> _Try it_: What you return must match the entries exactly, except that the pictures are gone.

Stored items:
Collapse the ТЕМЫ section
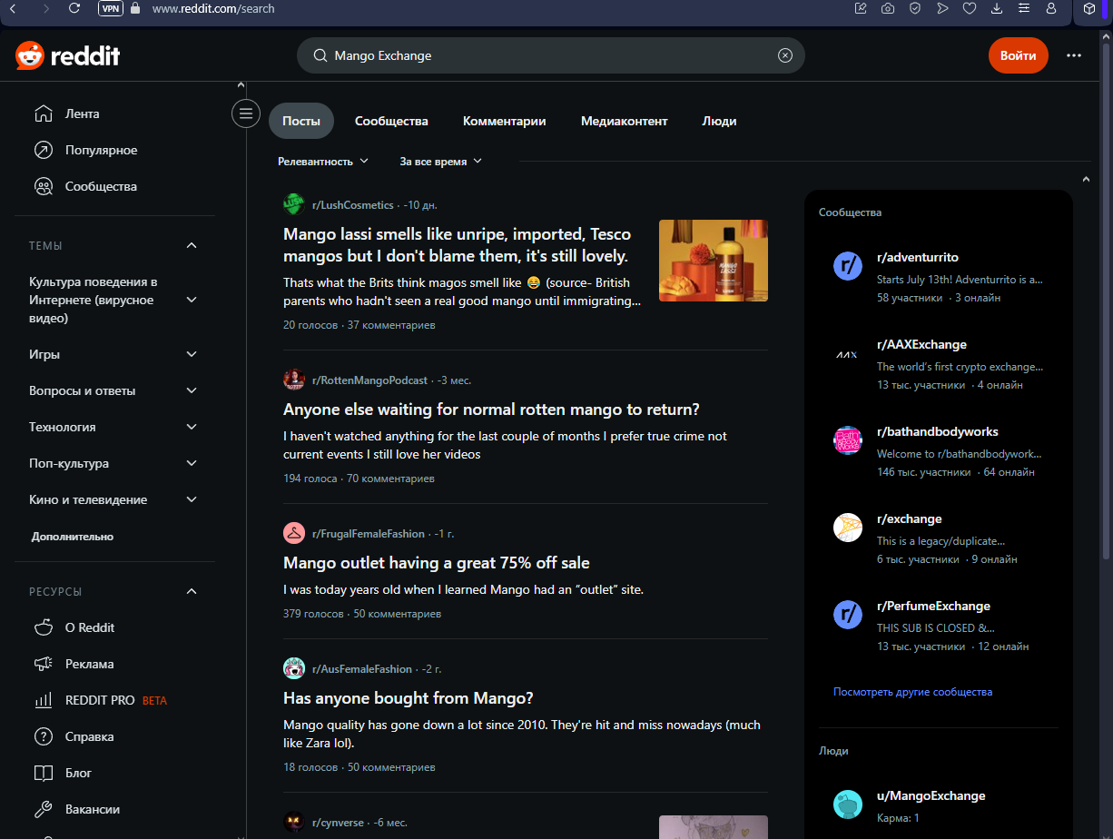The image size is (1113, 839). point(192,246)
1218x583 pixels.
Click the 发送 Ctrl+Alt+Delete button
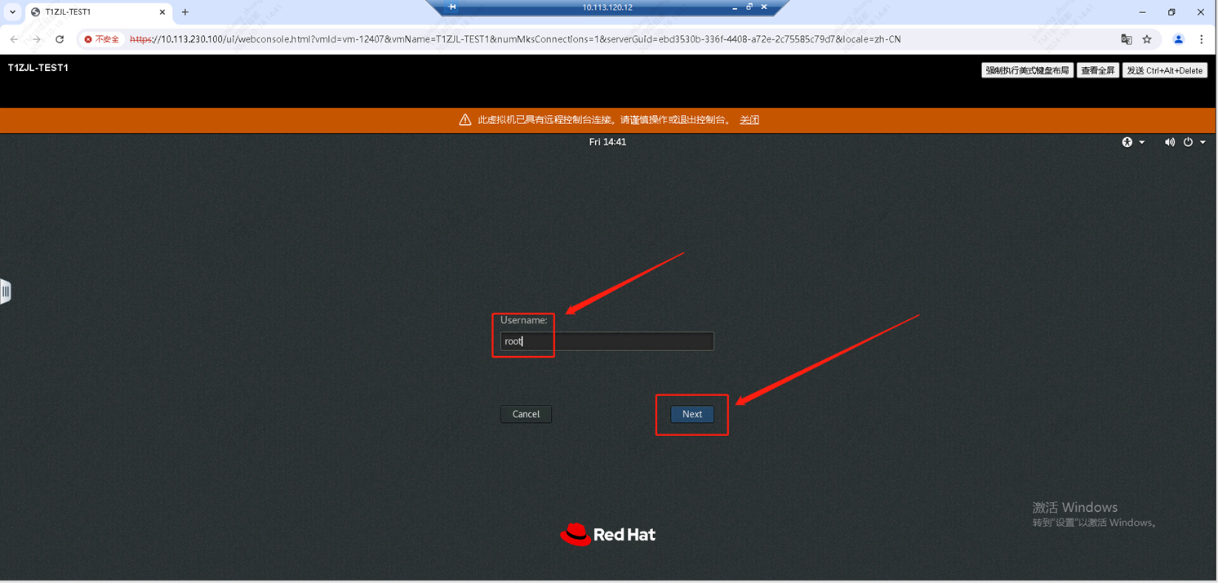(x=1164, y=71)
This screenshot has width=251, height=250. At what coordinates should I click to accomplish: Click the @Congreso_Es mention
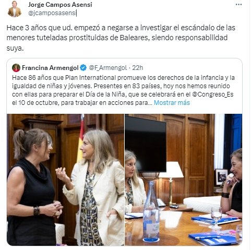pos(212,94)
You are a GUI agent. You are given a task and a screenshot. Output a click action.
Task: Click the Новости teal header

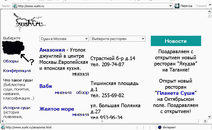[x=176, y=41]
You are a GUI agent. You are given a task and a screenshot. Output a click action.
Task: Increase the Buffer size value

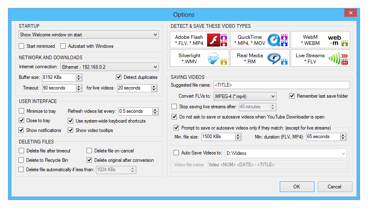click(x=79, y=75)
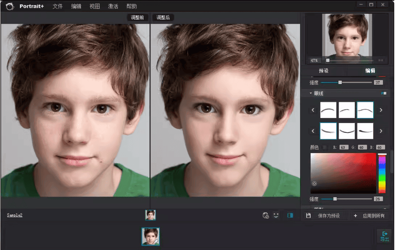Click the rainbow hue strip in color picker
The height and width of the screenshot is (250, 395).
[x=382, y=174]
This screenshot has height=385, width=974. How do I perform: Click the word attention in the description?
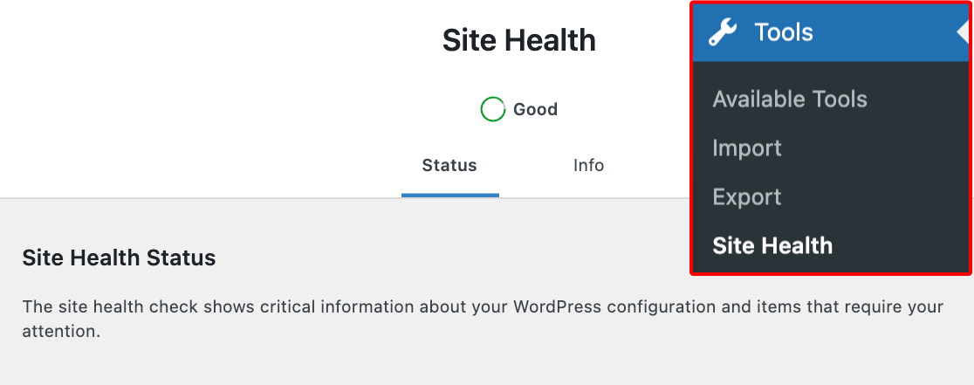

> _Output below_:
Collapse the ТЕМЫ section
The image size is (1113, 839). point(192,246)
1218x583 pixels.
Click the 发送 Ctrl+Alt+Delete button
(x=1164, y=71)
This screenshot has width=251, height=250. At what coordinates should I click to accomplish: Click the @Congreso_Es mention
pos(212,94)
You are a GUI agent. You are given a task and a screenshot. Output a click action.
Task: Click the Новости teal header

[x=176, y=41]
You are a GUI agent. You are given a task and a screenshot. Output a click action.
Task: Increase the Buffer size value

click(x=79, y=75)
Click the rainbow hue strip in color picker
The height and width of the screenshot is (250, 395).
[x=382, y=174]
This screenshot has height=385, width=974. How do I perform: Click the word attention in the description?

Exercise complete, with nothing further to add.